- _Exercise goal_: Lines from the one containing "The width and height of the screenshot is (215, 330)." to the end of the entries below must be reproduced exactly, with both end lines kept and no other line added.

*** Information given Section Begins ***

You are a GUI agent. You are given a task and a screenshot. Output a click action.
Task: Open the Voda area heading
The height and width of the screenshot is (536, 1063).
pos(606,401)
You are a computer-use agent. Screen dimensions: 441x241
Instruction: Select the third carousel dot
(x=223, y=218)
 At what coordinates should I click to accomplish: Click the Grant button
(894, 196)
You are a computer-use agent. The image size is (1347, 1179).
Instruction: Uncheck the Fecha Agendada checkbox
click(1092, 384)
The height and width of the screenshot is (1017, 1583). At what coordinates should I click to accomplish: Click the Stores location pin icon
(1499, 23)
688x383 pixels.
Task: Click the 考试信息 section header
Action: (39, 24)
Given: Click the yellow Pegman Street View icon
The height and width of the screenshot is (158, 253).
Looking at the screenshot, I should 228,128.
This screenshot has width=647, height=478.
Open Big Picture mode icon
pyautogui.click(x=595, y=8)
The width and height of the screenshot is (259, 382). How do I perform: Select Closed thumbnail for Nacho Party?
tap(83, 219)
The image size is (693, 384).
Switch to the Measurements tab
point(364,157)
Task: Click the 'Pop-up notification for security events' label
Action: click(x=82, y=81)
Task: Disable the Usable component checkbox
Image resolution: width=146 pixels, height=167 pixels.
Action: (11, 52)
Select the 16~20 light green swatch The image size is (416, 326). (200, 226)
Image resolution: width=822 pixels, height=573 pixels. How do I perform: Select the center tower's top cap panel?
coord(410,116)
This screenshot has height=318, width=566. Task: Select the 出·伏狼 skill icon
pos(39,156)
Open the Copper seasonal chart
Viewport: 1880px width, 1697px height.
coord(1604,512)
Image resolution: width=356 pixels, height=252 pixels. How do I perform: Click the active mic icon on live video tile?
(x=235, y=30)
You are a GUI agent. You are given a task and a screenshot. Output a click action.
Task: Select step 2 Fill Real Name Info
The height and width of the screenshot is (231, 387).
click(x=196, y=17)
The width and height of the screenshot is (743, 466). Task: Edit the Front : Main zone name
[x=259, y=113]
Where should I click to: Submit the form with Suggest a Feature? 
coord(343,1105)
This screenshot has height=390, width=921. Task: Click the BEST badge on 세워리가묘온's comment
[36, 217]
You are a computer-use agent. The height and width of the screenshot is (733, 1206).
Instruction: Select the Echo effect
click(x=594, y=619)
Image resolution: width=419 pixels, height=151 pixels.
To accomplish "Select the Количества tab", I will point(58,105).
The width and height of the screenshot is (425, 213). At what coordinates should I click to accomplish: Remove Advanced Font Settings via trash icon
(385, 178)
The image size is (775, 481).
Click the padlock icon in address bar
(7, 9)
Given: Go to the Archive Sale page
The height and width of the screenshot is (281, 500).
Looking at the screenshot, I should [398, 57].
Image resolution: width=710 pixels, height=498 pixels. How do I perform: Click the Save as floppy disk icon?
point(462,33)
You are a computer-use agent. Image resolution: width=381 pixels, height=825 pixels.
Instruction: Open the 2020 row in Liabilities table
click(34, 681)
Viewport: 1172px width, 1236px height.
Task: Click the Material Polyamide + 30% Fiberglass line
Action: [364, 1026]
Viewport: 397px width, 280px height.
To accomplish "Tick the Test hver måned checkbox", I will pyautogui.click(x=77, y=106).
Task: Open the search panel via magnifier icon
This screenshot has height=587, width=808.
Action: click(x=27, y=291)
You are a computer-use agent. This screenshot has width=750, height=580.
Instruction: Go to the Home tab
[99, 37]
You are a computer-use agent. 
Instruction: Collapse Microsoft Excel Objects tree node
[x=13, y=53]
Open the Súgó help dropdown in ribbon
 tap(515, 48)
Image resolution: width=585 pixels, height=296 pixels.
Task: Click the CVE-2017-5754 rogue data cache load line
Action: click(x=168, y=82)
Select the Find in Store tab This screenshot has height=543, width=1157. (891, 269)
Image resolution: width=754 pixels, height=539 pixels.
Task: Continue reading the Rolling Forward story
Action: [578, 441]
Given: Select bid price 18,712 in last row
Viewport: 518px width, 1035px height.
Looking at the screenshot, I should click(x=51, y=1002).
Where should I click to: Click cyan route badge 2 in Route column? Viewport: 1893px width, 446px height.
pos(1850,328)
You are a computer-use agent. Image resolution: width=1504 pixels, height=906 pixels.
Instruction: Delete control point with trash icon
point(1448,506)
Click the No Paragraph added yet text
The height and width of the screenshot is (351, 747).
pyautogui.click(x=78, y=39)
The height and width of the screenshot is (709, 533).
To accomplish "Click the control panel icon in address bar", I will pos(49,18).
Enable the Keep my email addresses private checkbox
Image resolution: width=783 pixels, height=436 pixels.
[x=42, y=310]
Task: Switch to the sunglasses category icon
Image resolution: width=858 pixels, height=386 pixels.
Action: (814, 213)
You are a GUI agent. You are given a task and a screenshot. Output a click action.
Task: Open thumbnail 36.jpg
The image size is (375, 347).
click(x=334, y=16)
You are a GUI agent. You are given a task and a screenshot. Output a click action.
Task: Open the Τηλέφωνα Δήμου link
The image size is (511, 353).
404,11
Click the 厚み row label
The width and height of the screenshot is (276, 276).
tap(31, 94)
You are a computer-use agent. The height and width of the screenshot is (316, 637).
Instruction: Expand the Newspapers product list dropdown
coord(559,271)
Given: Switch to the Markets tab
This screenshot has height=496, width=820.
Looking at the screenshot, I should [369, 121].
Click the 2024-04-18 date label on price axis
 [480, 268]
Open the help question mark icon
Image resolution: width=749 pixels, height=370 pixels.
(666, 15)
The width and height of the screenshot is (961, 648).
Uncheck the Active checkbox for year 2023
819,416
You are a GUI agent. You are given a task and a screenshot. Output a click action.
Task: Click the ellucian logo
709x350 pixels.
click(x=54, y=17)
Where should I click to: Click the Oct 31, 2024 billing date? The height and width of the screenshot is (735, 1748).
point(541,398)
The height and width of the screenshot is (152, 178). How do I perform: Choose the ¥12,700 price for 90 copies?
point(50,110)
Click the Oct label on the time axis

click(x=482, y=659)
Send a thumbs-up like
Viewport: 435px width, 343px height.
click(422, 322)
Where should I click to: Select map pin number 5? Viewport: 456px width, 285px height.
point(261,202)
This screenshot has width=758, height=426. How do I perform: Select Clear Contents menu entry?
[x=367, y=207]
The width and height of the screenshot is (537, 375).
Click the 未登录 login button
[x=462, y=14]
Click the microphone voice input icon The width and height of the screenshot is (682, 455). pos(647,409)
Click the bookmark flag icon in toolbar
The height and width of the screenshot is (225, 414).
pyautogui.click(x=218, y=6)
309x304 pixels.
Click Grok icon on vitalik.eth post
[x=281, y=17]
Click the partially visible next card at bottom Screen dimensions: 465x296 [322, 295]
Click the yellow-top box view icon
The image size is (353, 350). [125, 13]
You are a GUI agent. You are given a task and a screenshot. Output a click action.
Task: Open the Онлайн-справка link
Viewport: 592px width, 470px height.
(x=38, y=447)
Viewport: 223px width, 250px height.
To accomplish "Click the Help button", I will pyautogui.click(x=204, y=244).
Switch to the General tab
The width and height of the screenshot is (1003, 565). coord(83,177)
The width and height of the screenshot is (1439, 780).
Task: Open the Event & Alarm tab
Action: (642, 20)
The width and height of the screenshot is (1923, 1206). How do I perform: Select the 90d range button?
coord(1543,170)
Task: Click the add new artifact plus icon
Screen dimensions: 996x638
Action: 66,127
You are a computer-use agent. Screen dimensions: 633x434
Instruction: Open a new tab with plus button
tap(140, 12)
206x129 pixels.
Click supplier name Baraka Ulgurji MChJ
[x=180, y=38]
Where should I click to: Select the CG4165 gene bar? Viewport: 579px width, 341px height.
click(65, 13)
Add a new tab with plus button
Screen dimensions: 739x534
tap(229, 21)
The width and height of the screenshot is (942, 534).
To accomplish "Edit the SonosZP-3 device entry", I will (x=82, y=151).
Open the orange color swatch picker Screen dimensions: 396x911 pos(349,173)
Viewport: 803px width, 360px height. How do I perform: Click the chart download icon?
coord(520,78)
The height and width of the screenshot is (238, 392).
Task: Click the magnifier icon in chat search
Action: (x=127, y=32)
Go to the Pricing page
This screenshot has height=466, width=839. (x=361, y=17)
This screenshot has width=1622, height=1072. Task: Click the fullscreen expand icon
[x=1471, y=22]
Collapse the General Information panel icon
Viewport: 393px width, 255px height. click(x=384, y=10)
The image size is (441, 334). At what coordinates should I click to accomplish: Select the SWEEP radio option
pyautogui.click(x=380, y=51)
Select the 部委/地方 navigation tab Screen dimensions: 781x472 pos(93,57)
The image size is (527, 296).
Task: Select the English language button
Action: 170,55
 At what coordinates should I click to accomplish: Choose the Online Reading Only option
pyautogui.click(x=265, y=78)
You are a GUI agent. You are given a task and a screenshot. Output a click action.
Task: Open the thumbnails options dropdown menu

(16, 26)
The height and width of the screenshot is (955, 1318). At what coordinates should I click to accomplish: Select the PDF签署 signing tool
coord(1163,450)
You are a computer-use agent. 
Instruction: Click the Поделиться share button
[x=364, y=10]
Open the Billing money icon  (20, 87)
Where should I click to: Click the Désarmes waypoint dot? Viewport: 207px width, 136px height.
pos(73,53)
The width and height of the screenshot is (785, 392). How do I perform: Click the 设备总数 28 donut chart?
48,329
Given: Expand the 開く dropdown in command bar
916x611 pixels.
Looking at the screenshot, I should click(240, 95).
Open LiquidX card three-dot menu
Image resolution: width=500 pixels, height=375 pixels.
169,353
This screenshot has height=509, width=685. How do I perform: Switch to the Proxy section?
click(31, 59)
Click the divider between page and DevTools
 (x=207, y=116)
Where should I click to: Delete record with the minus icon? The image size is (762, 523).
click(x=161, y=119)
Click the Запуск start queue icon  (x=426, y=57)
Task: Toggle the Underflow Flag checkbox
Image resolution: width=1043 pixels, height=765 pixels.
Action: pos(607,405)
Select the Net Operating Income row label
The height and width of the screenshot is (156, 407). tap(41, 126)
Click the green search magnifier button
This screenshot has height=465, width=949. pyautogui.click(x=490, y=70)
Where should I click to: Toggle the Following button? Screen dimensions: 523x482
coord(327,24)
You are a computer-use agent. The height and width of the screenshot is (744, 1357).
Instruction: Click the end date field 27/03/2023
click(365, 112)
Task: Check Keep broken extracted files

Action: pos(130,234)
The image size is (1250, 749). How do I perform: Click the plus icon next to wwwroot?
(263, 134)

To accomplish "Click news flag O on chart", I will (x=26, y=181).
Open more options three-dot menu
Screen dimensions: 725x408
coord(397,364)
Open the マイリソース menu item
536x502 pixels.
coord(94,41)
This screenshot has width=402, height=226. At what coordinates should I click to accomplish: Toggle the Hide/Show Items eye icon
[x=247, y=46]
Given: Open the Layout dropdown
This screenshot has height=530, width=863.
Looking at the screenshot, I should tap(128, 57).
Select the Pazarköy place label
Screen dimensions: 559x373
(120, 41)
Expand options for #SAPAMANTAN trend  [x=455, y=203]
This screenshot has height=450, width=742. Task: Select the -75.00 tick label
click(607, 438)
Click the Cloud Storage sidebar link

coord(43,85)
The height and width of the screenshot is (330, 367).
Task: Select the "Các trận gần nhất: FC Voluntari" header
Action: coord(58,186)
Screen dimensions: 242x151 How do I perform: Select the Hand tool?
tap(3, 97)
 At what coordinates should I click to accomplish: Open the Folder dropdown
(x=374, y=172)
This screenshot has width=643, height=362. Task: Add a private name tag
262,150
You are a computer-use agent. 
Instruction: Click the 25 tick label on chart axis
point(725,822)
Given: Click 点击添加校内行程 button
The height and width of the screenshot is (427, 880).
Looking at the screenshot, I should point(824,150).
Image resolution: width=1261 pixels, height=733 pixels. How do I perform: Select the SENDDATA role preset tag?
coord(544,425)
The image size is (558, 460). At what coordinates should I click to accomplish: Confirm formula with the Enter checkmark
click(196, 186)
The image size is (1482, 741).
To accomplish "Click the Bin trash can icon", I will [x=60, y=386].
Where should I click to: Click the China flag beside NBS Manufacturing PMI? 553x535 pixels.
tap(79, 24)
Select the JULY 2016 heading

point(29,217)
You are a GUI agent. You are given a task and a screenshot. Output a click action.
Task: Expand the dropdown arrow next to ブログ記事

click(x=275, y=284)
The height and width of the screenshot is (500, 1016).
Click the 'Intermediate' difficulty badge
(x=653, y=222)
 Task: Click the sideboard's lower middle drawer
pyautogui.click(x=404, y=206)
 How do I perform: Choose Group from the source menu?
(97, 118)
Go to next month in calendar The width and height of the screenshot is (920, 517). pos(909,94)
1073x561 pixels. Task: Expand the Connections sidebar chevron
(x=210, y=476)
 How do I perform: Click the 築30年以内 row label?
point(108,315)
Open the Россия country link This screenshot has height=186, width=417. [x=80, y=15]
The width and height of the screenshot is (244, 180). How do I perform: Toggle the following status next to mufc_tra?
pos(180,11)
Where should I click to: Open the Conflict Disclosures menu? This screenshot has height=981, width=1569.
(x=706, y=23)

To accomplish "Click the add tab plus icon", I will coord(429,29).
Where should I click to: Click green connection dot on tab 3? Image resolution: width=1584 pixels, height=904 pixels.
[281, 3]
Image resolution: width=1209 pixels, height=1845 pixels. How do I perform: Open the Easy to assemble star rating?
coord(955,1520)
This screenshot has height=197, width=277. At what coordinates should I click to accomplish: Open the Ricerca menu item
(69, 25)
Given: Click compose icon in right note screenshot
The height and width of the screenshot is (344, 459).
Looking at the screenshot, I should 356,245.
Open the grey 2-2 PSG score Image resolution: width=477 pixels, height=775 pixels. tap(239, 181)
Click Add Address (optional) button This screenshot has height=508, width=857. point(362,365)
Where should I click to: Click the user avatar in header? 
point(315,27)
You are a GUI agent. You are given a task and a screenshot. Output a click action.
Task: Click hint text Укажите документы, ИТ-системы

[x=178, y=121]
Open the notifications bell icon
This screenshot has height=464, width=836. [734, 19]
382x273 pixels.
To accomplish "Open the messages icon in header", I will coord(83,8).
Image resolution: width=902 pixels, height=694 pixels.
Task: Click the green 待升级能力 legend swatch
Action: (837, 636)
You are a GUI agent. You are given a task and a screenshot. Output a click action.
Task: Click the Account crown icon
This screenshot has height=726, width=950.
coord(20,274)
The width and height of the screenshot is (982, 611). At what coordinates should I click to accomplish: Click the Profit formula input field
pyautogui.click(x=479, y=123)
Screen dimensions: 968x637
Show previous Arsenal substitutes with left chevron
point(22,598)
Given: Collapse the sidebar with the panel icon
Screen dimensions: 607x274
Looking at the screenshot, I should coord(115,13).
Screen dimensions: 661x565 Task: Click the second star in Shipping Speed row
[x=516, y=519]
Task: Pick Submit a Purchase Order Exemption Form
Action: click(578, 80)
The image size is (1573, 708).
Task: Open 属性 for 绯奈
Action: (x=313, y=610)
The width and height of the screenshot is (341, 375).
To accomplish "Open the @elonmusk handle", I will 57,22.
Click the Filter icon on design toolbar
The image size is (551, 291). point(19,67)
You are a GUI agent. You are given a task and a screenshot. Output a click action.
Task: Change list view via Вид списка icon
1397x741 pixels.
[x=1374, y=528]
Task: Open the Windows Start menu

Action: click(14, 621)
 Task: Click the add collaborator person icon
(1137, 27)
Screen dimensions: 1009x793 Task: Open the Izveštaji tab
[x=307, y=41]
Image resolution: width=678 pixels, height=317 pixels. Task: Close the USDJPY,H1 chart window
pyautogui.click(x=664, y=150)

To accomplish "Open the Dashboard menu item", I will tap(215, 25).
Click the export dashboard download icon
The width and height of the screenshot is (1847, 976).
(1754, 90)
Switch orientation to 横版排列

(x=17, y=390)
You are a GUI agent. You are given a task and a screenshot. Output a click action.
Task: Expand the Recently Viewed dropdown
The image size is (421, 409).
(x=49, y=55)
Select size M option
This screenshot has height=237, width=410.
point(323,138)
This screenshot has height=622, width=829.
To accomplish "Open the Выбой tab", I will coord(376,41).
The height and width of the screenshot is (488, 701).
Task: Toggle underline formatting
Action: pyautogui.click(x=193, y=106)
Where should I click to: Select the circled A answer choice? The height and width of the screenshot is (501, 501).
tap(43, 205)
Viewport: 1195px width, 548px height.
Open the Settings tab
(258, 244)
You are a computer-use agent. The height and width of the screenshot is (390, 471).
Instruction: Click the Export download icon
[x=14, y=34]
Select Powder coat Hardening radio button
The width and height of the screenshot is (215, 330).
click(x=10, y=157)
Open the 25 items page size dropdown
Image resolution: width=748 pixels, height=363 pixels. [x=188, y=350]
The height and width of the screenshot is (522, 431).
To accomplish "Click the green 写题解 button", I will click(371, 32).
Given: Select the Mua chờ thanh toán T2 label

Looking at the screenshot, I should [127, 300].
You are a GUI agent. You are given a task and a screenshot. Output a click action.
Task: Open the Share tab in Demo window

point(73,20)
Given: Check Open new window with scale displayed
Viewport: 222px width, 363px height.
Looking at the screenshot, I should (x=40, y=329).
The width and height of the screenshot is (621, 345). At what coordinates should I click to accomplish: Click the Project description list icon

*** Information given Section Ends ***

- _The answer_:
The width and height of the screenshot is (215, 330).
click(x=10, y=157)
Open the 25 items page size dropdown
Image resolution: width=748 pixels, height=363 pixels. [x=188, y=350]
The height and width of the screenshot is (522, 431).
To accomplish "Click the green 写题解 button", I will click(371, 32).
Given: Select the Mua chờ thanh toán T2 label

Looking at the screenshot, I should [127, 300].
You are a GUI agent. You are given a task and a screenshot. Output a click action.
Task: Open the Share tab in Demo window

point(73,20)
Given: Check Open new window with scale displayed
Viewport: 222px width, 363px height.
Looking at the screenshot, I should (x=40, y=329).
The width and height of the screenshot is (621, 345). At what coordinates should I click to accomplish: Click the Project description list icon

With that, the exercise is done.